### SOURCE MATERIAL

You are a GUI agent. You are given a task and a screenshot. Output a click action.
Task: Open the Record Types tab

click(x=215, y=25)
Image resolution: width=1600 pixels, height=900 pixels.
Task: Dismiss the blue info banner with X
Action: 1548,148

######

The complete listing is needed again, with each line reproduced exactly.

◆ **SOLUTION TO THIS EXERCISE**
You are a GUI agent. You are given a task and a screenshot. Output a click action.
Task: Open the Record Types tab

click(x=215, y=25)
Image resolution: width=1600 pixels, height=900 pixels.
Task: Dismiss the blue info banner with X
Action: 1548,148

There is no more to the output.